“I missed having a father. I didn’t cry but I felt sorry for myself when I saw other children at school in Kročehlavy calling their fathers. And I didn’t have any. I just had my mother who would hit me when I came home and did something she disapproved of. She didn’t speak very much. She just looked at me hard or she hit me right away.”
“I came to my mother and told her: ‘Listen, I’m fifteen and everybody calls me Věra. Věra written on my school reports and suddenly there will be Veronika on my ID?’ And she answered that she didn’t remember. How is that possible to forget! As far as I know, it’s the parents who choose a name for the child. My second name came from my godmother - Františka, so I was lucky I didn’t get called Fanynka or Nanynka... I was really angry with my mother at that time. I felt really offended by that.”
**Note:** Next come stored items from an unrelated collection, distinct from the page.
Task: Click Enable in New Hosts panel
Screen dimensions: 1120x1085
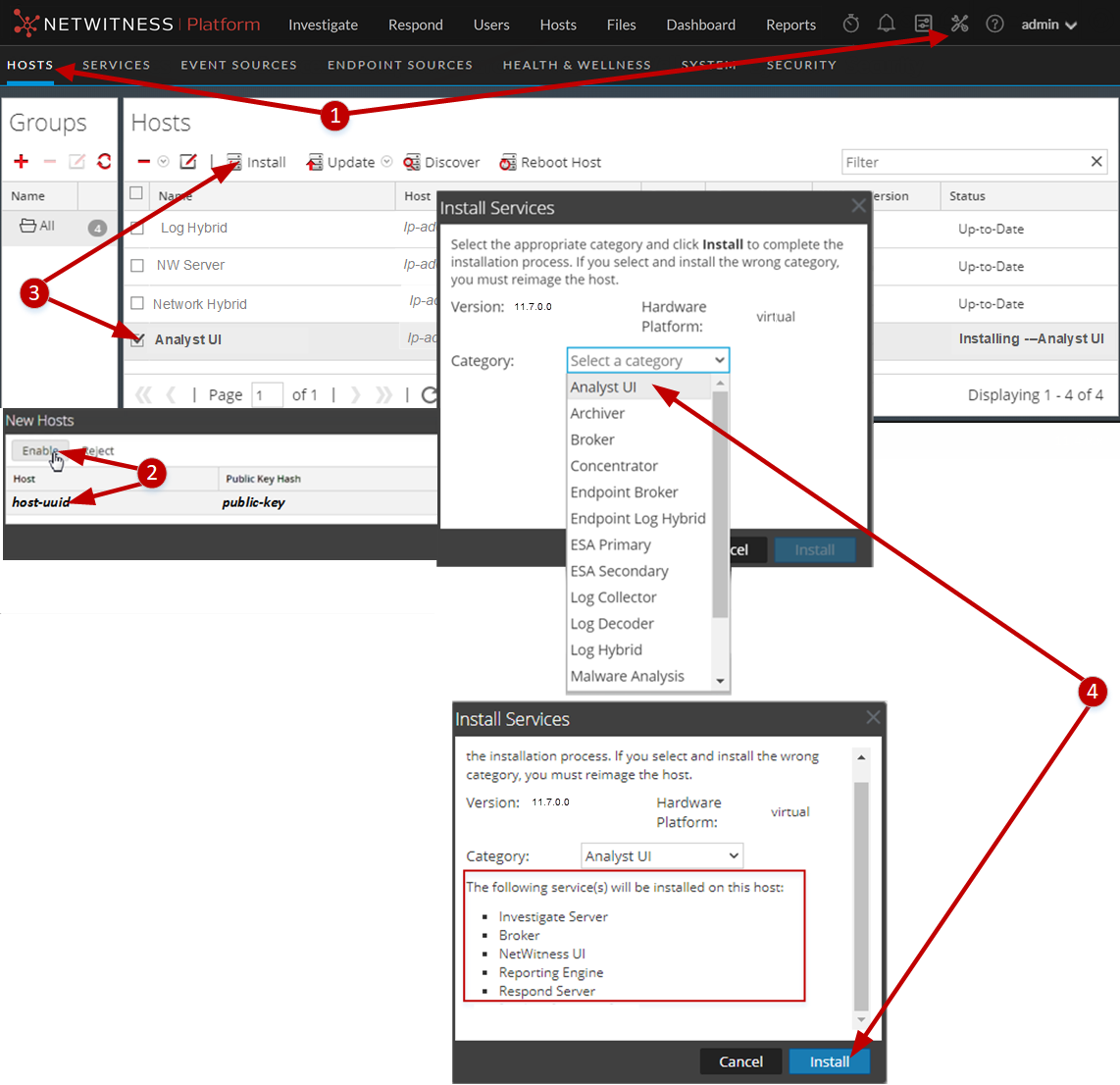Action: pos(40,451)
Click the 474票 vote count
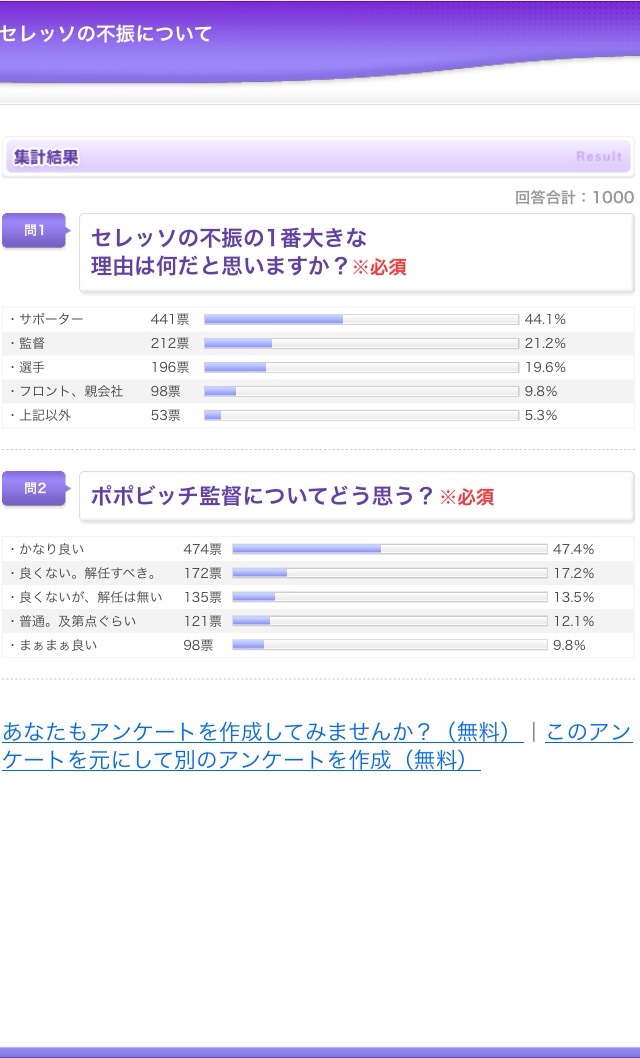The image size is (640, 1058). (x=202, y=549)
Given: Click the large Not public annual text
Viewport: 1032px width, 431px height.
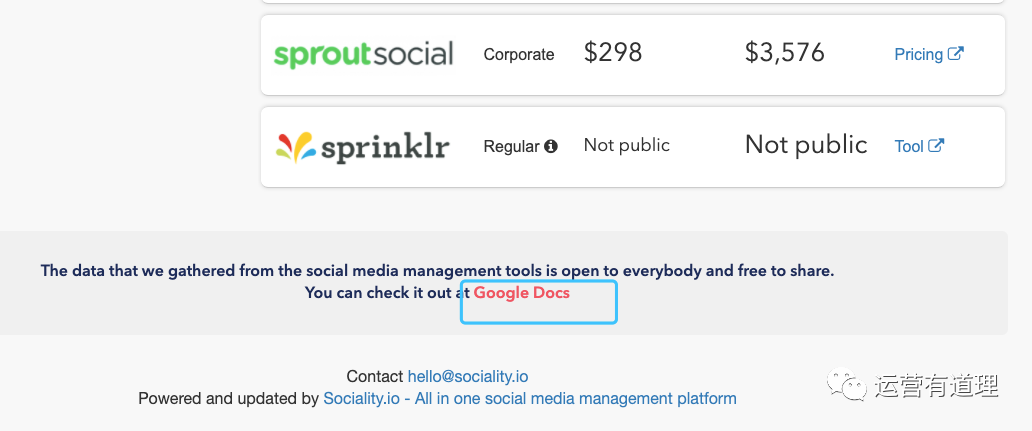Looking at the screenshot, I should click(x=806, y=145).
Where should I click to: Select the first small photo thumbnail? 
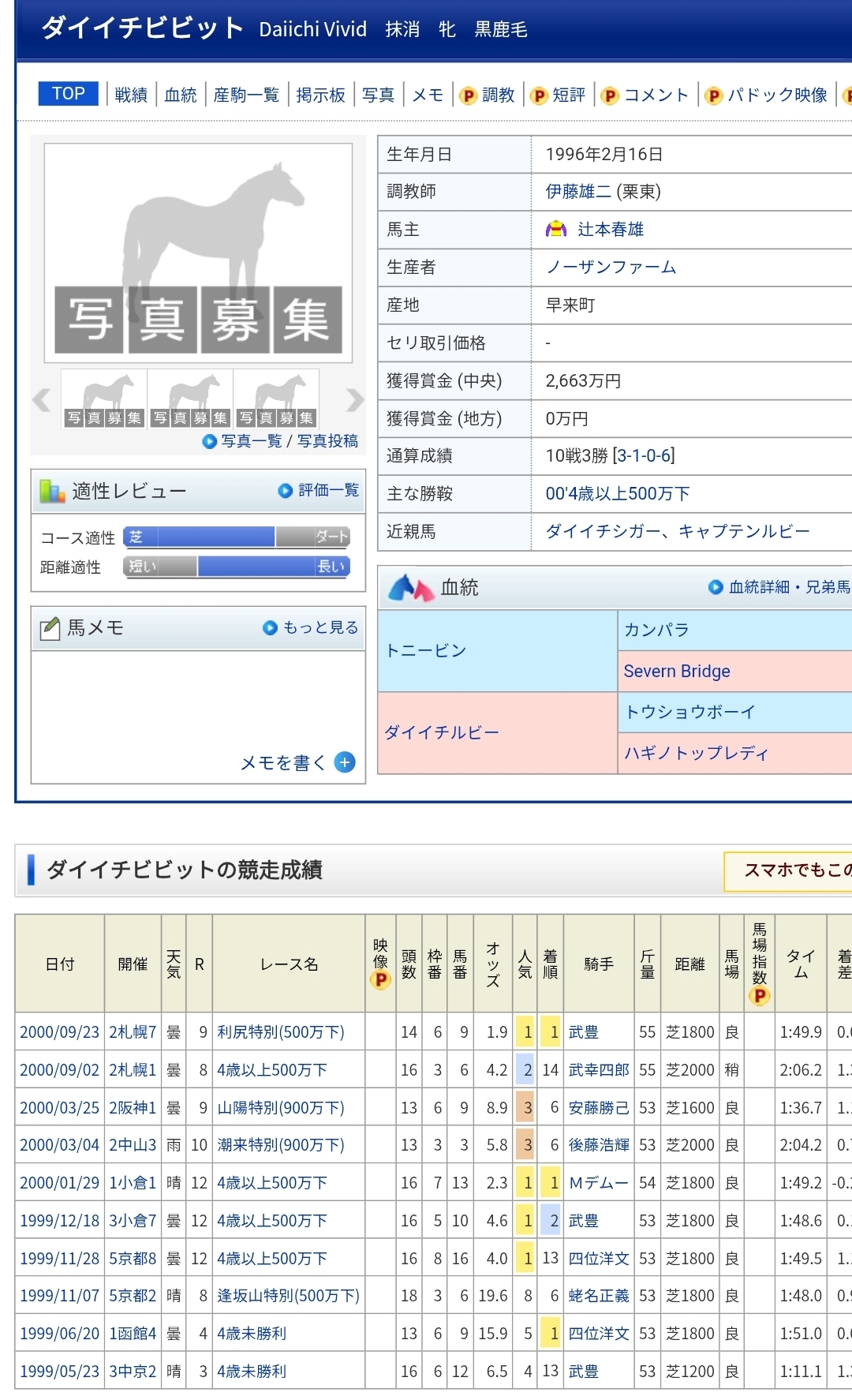click(x=104, y=399)
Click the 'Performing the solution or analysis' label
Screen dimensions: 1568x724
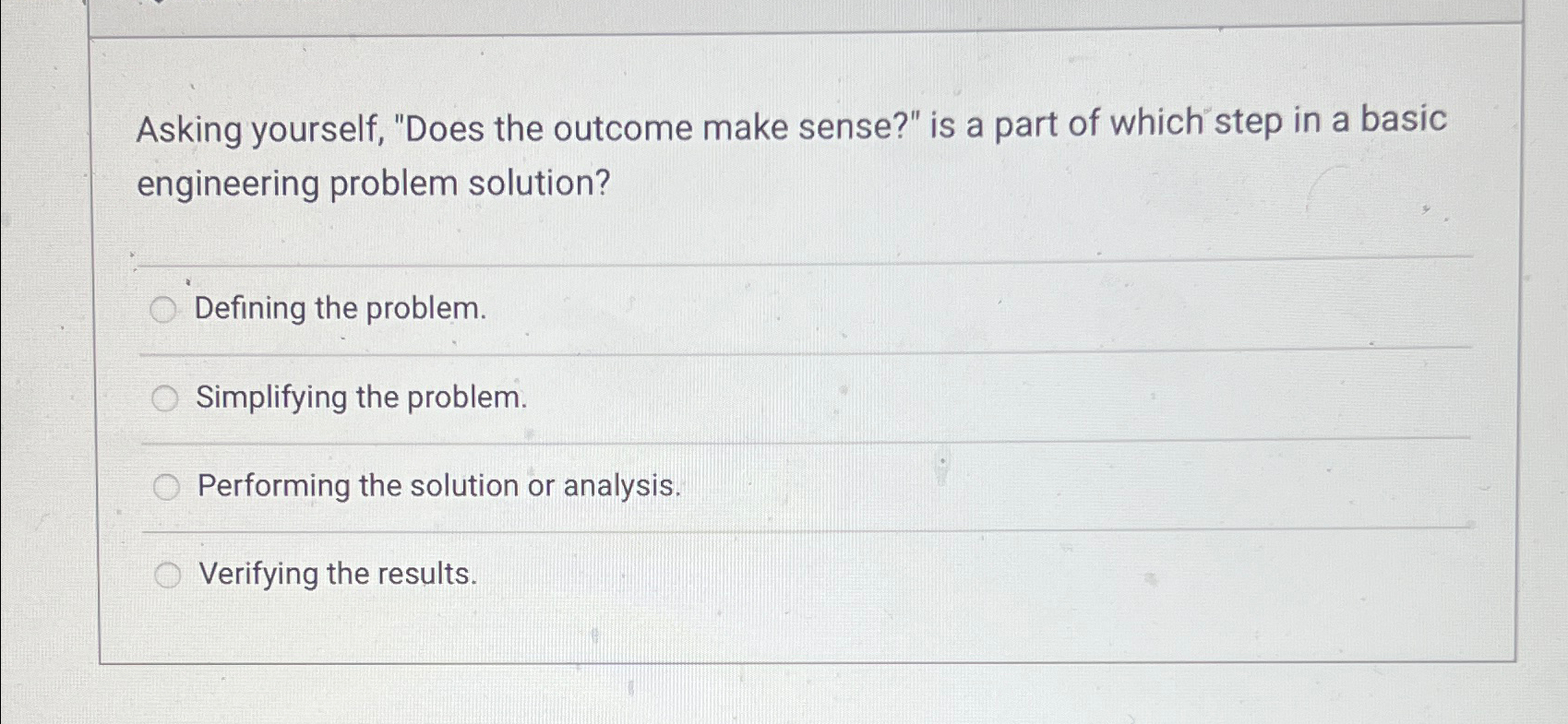click(x=437, y=485)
“When the leader of our Pioneer group tied the scarf around my neck, she told me that I should wear it proudly because my father died for it. And I thought to myself that she could as well have skipped that one. They kept telling us that we were from Lidice and that we should act as role models for the others. But I didn’t join the youth organisation for that. I thought: ‘All right, teach me maths and I will be a role model.’ I was always bad at maths. I was good at languages and literature but maths was always a problem... When we were in the Pioneers, we didn’t have anything against greeting delegations. Each time somebody came we went to the greet them. It didn’t bother us so much.”
“The ‘friendly armies’ came to help us. There were so many soldiers here at Dívčí hrady that we were completely surrounded. And at that time I realised what it must have been like when Lidice was surrounded by German soldiers.”
“I remember that my aunt kept telling me that my mother was going to come but I couldn’t imagine anything real behind those words. I remember that my aunt lived in a rather dark apartment in a cellar. Somebody was holding my hand and they were telling me that it was my mother. I didn’t remember her and I didn’t come to greet her. We were raised in a strict way with many restrictions and orders about what we were and weren't supposed to do. So I was afraid of her as if she were a stranger. It must have been devastating for her. She survived the concentration camp because one of the things that kept her alive was the fact that I was here. And I regarded her as a stranger.”
Veronika Rýmonová was born on the 22nd of January, 1942 in Kladno. Her mother called her Věra, but her real name in the birth register is Veronika. Now, she uses both names. Her family lived in Lidice until the village was wiped out during the aftermath of the assassination of Reinhard Heydrich. Her father was executed with the other men from Lidice and her mother was taken to Ravensbrück concentration camp. As a four months old baby, Veronika was taken to an orphanage at Karlovo Square. The orphanage was housed in a building which formerly belonged to the Czech Technical University. Later, she was moved to the hospital at Karlovo Square, to Krč hospital and finally, during the Prague uprising, she was placed in the custody of her relatives. After her mother’s return from Ravensbrück, they both lived with relatives. In 1952, they moved into a newly built house in Lidice. After completing her basic school education, Veronika enrolled at the Film Technical high school but she was immediately employed at the Barrandov Film Studios. She got married, and after her maternity leave returned to Pragostav, where her husband worked and where she stayed until retirement. She lives in Prague, has one son and is a member of the Czech Association of Freedom Fighters.